[rabbitmq-discuss] Failed upgrade from 1.8.1 to 2.1.0

David King dking at ketralnis.com
Fri Oct 8 01:32:36 BST 2010


I tried to upgrade from 1.8.1 to 2.1.0. The "upgrade" was a process of provisioning a new machine running 2.1.0 and slowly moving all of the producers and consumers. Either 2.1.0 couldn't keep up with the load, or there's some max number of connections, or something. A better story can be told by the graphs <http://i.imgur.com/flLPX.png>

At first (about 15:10 on the graph), almost all of the queues started growing.
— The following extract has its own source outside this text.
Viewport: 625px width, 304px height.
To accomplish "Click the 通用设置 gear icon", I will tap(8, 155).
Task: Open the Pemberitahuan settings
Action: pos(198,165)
Consumers would hang, unaided by restarts. But some of the queues (like commenstree_q and register_vote_q) didn't have any trouble at all.

At about 15:50, after about 30 minutes of trying to figure out what was going on I restarted rabbit. This time, some of the queues that were uncomsumable before (like spam_q and corrections_q) were now working, but other queues (like indextank_changes) would still hang on consuming.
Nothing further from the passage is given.